Testemunho de morador de comunidade não invalida versão policial, diz TJ-SP
segunda-feira, 14 de abril de 2025, 13h27
O depoimento de morador de comunidade onde ocorre o tráfico de drogas, sem o reforço de provas em vídeo, não pode desacreditar testemunhos de policiais, já que essas pessoas são obrigadas a compactuar com o tráfico sob pena de represálias.
Esse foi o entendimento ratificado pelo juízo da 12ª Câmara de Direito Criminal do Tribunal de Justiça de São Paulo para manter a condenação de quatro homens por tráfico de drogas.
A decisão foi provocada por recursos do Ministério Público — para majorar a pena dos acusados — e da defesa, que pedia a nulidade do processo em razão de prova colhida em busca ilegal, quebra de cadeia de custódia e com base no depoimento de testemunhas.
Conforme os autos, os policiais foram até o endereço onde ocorreu as prisões para apurar denúncia anônima de que o local iria receber uma grande quantidade de droga destinada a abastecer pontos de tráfico de drogas.
Os policiais fizeram uma campana e avistaram um dos acusados saindo de uma casa e retornando com uma sacola cujo conteúdo se assemelhava muito a tijolos de maconha.
Os policiais se dirigiram a viela onde estava localizado o imóvel e foram atendidos pelo suspeito que ao ser questionado sobre as drogas apontou o local onde elas estavam sendo preparadas.
No local foram detidos mais três acusados. Foram encontrados 30 quilos de drogas: 25 quilos de maconha, parte em tijolos, parte em porções menores; 1,2 mil porções de K9; 3 quilos de crack; 1,5 quilo de cocaína em pó.
Versão das testemunhas
Entre as testemunhas de defesa estão vizinhos, moradores e a cônjuge de um dos acusados. O empregador de um dos réus chegou a mostrar o registro em carteira de trabalho dele e afirmou que ele trabalhou no dia dos acontecimentos e só foi dispensado para que pudesse visitar a família, já que o restaurante em que ele trabalha fica em Sorocaba, no interior do estado.
Uma das testemunhas é um vizinho da residência em que foi feita a apreensão da droga. Ele afirmou que viu o momento em que os policiais pularam o portão e invadiram área privativa com três habitações em comum. Ele também afirmou que teve a casa invadida e revirada pelos policiais.
Relator desacredita testemunhas
Ao analisar o caso, o relator, desembargador Heitor Donizete de Oliveira, defendeu que houve fundada suspeita na abordagem dos acusados, uma vez que os policiais foram até o local a partir de informações de denúncia anônima.
Segundo a versão dos agentes de segurança, ao chegar no imóvel, um dos réus permitiu a entrada dos policiais no local onde foram encontradas diversas substâncias ilegais.

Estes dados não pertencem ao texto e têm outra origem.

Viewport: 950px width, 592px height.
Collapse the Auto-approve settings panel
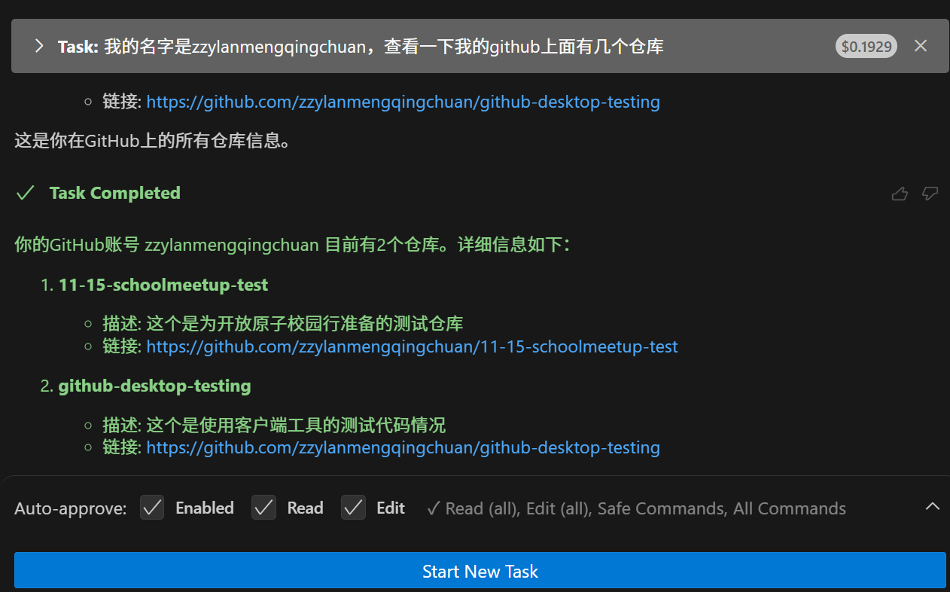tap(931, 508)
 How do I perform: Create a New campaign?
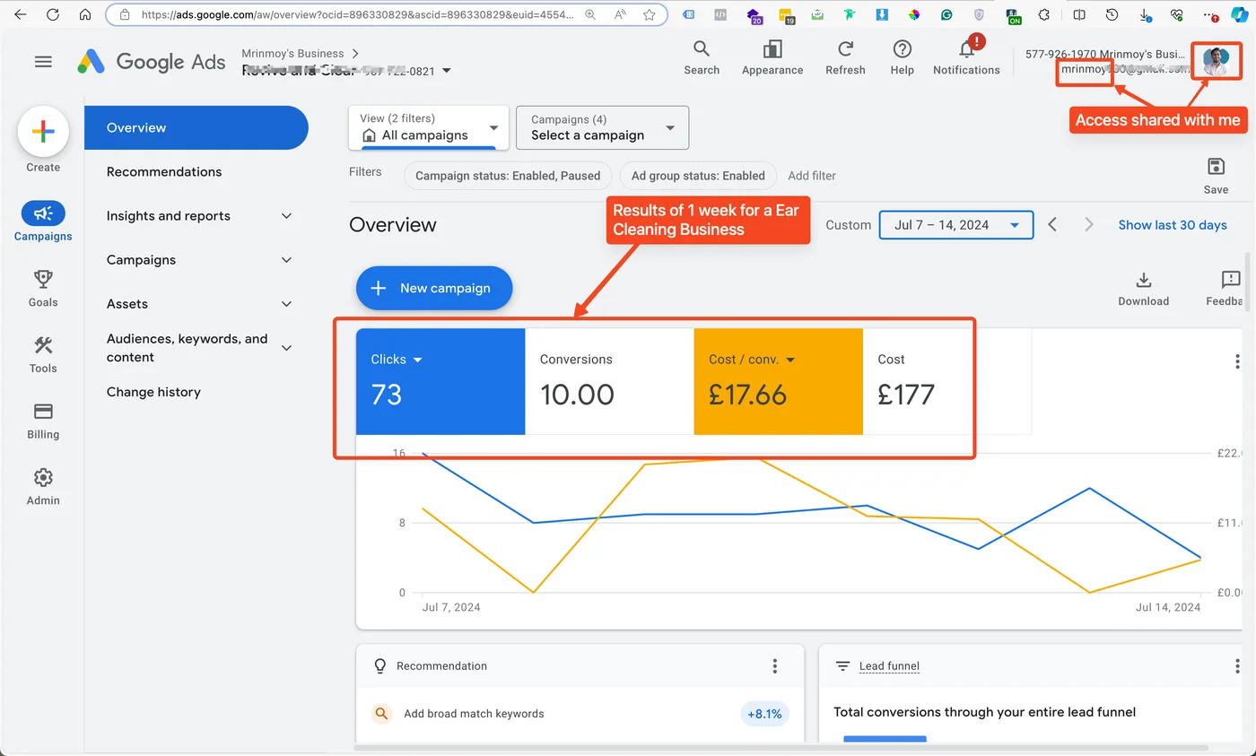[434, 288]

“A atuação dos agentes policiais foi pautada em critérios de razoabilidade e proporcionalidade, pois, em tais circunstâncias, não se esperava outro comportamento dos policiais senão proceder a averiguação da denúncia anônima que não era solta mas específica para um endereço onde encontraram o acusado Julimar e ingressaram no imóvel com a autorização deste e realizaram a abordagem dos indivíduos que, como visto, foi lícita e confirmada pelas demais provas dos autos”, registrou.
Quanto ao depoimento das testemunhas de defesa, o relator decidiu manter o entendimento da juíza de piso. “Verificando as inúmeras ocorrências que os policiais civis realizam, mostra-se compreensível que, passados mais de três meses da data dos fatos, não prestem depoimento de maneira idêntica ao depoimento anterior ou se recordem de todos os detalhes da abordagem. Ademais, pequenas contradições ou divergências nos depoimentos das testemunhas, que não afetam a apuração da verdade, devem ser considerados como fruto da observação de cada uma, e, ao contrário dos absolutamente idênticos, não geram suspeitas ou dúvidas”, sustentou ao manter a condenação.
Perguntas não respondidas
Por meio de nota enviada à ConJur, os defensores dos acusados reiteram uma série de questionamentos.
Eles questionam o fato de policiais lotados no Butantã cruzarem a cidade de São Paulo até Ermelino Matarazzo para apurar uma denúncia anônima em uma diligência policial sem qualquer registro.
Também questionam o registro parcial da operação em um vídeo que não foi periciado e não mostra a entrada dos policiais na residência.
Por fim, questionam como o testemunho de um policial investigado por enriquecimento ilícito pelo Ministério Público foi validado. Conforme a investigação do MP, o agente realizou transações imobiliárias 20 vezes superiores ao valor de seus rendimentos anuais. Além disso, ele seria sócio de outro policial, também suspeito de enriquecimento ilícito, em diversas empresas.